For more than 25 years Prof. Gennaro has been working on different aspects of the electrochemical activation and utilization of C–X bonds. Besides studies on DET mechanisms and dynamics, his research group developed electrocatalysis on various metals such as Ag and Cu. One of the major applications of C–X activation is its use as the initiating step in atom transfer radical polymerization. In this talk various aspects of the dissociative electron transfer to organic halides will be discussed with major focus on electrocatalysis and the activation step of atom transfer radical polymerization.

Enantiomer discrimination in absorption spectroscopy and in voltammetry: highlighting fascinating similarities and connections

Patrizia Romana Mussini

Department of Chemistry, University of Milano, Via Golgi 19, 20133, Milano

patrizia.mussini@unimi.it 

Absorption spectroscopy and voltammetry, of known analogies and connections, share even more fascinating similarities and connections at a higher complexity level, when “upgrading” them with the ability to discriminate between enantiomers by chiral selector implementation. In both techniques either “molecular” selectors or “electromagnetic” ones (L- versus R- circularly polarized light components for spectroscopy, a- versus b-spin electrons for voltammetry) can be considered; moreover, external magnetic field application can replace a truly chiral actor. A tentative schematization is provided. Analogies and connections also concern molecular features of the enantiodiscrimination actors. In both techniques outstanding performances are obtained with inherently chiral molecules, in which a conjugated backbone with tailored torsion is source of chirality as well as spectroscopic and electrochemical activity, in an attractive three-fold interconnection. Their outstanding effects can be justified by a combination of chemical and electromagnetic properties (excellent potential molecular spin filters), a fascinating challenge for future developments.

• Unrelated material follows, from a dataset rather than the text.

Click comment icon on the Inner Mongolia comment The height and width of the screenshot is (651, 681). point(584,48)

Modulation of ferrocene-ferrocene interaction in functional helical peptides induced by different peptide sequences design

Saverio Santi

Department of Chemical Sciences, University of Padova, Via Marzolo 1, 35131 Padova

saverio.santi@unipd.it

The conjugation of organometallic compounds with biomolecules such as amino acids, peptides, and DNA has provided novel polyfunctional hybrid systems that reflect properties of both ferrocene (Fc) and the biological moieties.

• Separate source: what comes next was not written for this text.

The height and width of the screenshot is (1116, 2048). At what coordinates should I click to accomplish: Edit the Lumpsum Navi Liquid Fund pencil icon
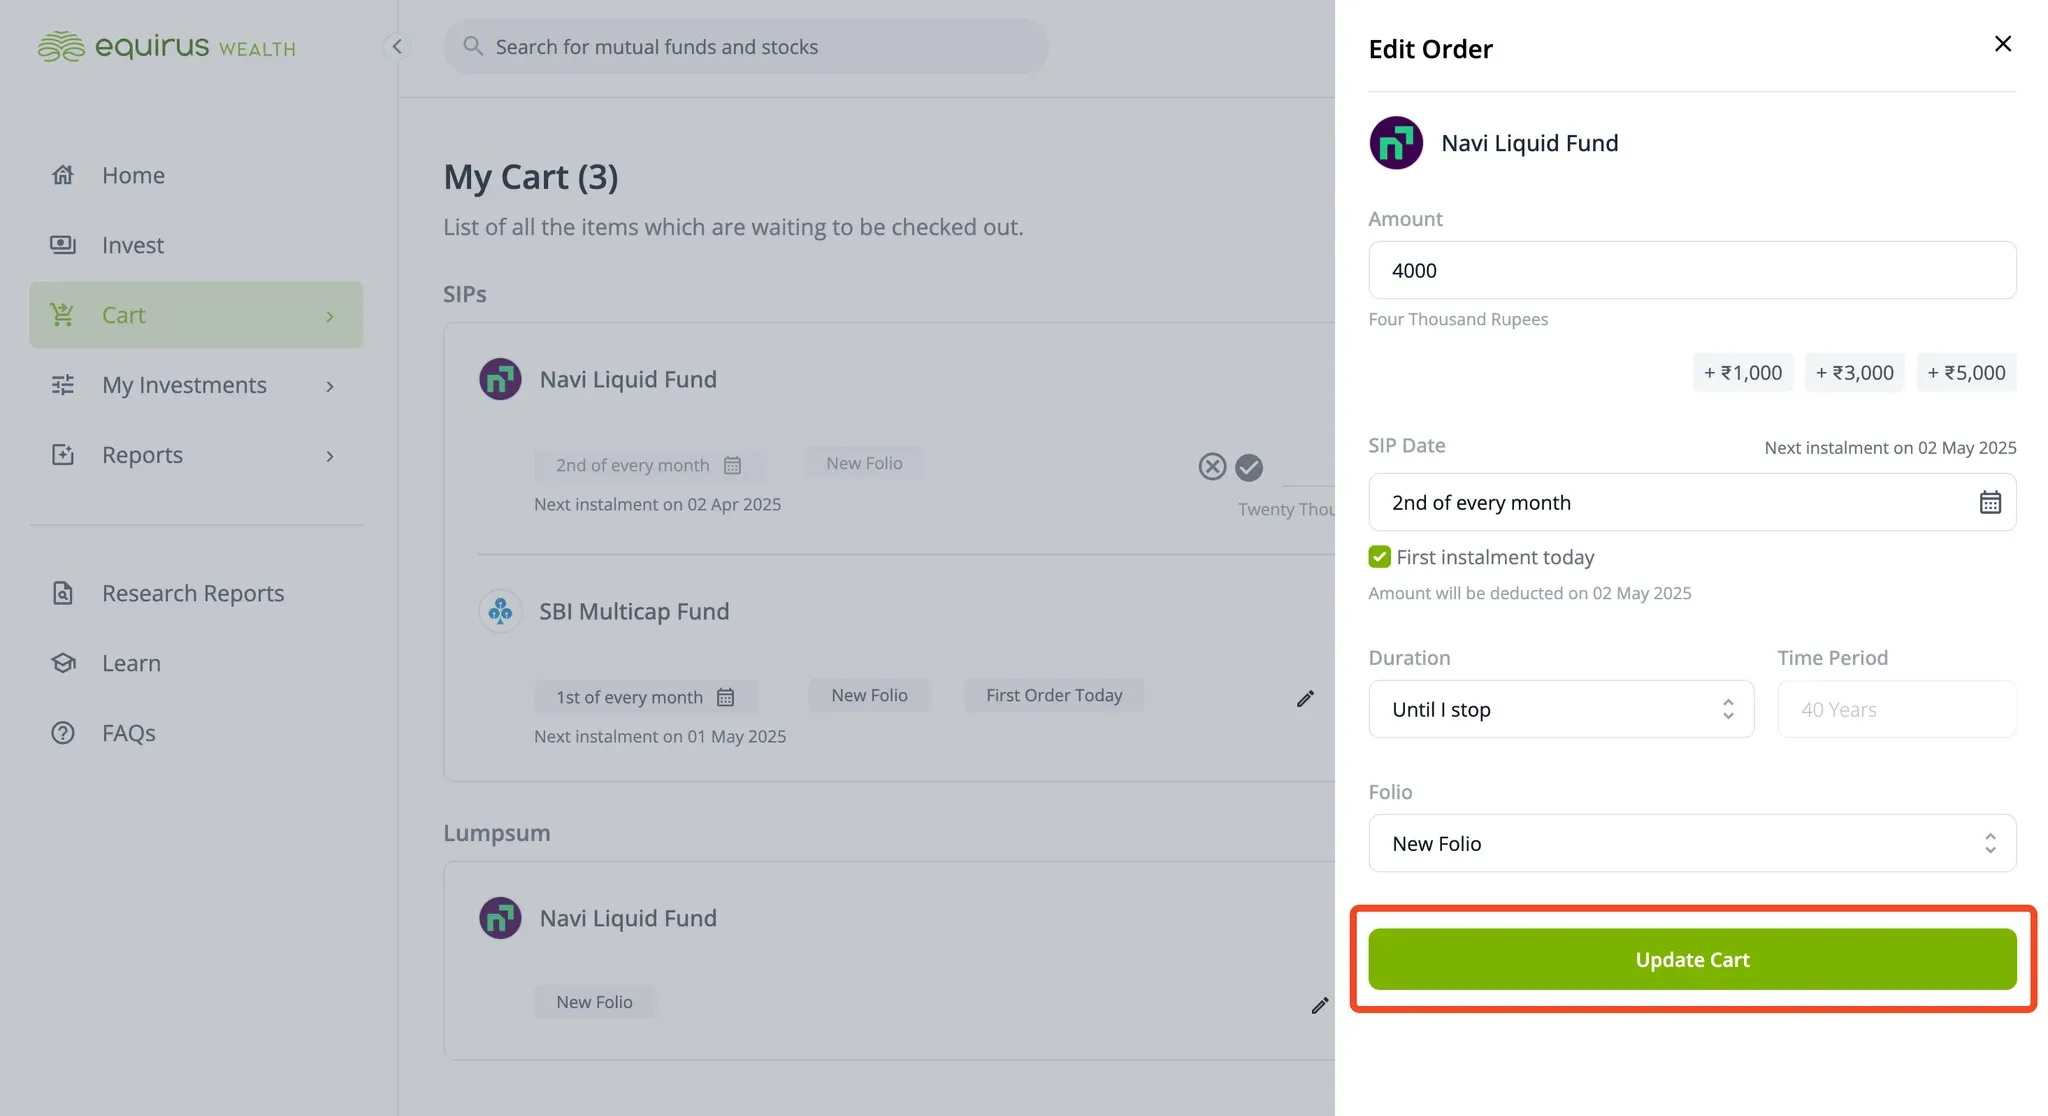[1320, 1005]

We designed and studied polyfunctional hybrid systems in which the presence of Fc redox "antennas" inserted on peptide scaffolds can allow a realistic modulation of their electronic properties as a function of the applied electrical potential. Firstly, a single terminal Fc group was bound to peptide secondary structural motifs, such as 310-helices with α-amino isobutyric acid (Aib) or L-2,3-diamino propionic (L-Dap) acid, and the 2.05-helix based on Cα,β-didehydroalanine (ΔAla). Bis-ferrocenyl peptides were seldom synthetized.

To our knowledge, the unique examples of end-capped homopeptides were reported by us, namely Fc-CO-(Aib)n-NH-Fc, Fc-CO-(ΔAla)n-NH-Fc, Fc-CO-[L-Dap(Boc)]n-NH-Fc. An intramolecular Fc-N-H---O=C-Fc hydrogen bond (β-turn) is responsible for dipeptide folding. The two terminal, redox-active Fc groups allowed us to study the end-to-end charge transfer across the peptide main chain, deeply influenced by the nature and the length of the peptide secondary structure.

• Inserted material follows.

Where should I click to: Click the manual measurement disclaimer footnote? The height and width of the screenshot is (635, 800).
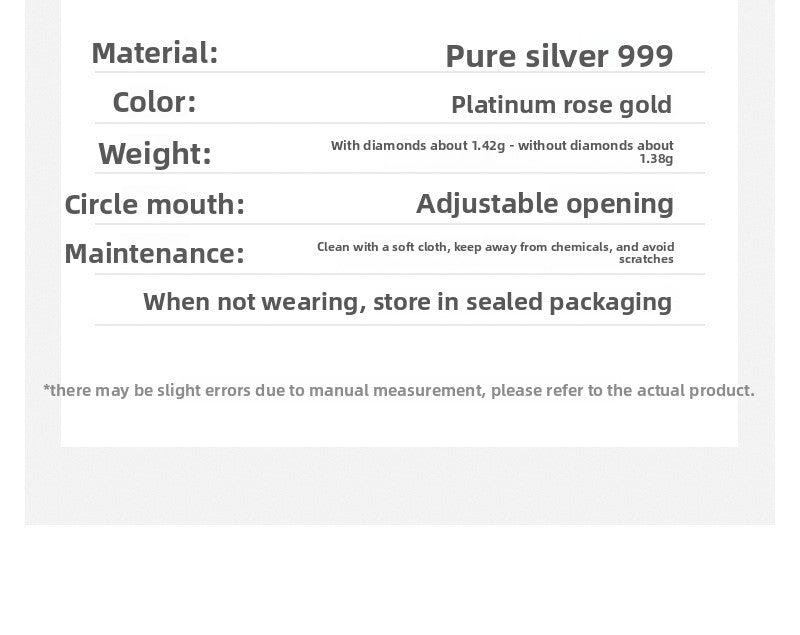click(x=399, y=390)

Recently, we prepared and characterized two hexapeptides containing different (Aib)(L-Dap) sequences, first examples of helical peptide containing two Fc moieties laterally appended, in which the L-Dap side chain allowed the introduction of the Fc functionality.

Due to the 310 helical conformation and Fc positions, the Fc groups are expected to be oriented on the same side of the helix 310 in the Z-Aib-Dap(Fc)-Aib-Aib-Dap(Fc)-Aib-NH-iPr (1) sequence, and on the opposite side in Z-Aib-Dap(Fc)-Aib-Dap(Fc)-Aib-Aib-NH-iPr (2).

The metal-metal electronic interaction has been verified by electrochemical studies. Circular dichroism experiments evidenced aggregation for 2 even at lower dilution, suggesting that the presence of Fc-Fc electrostatic interaction is due to intermolecular interaction.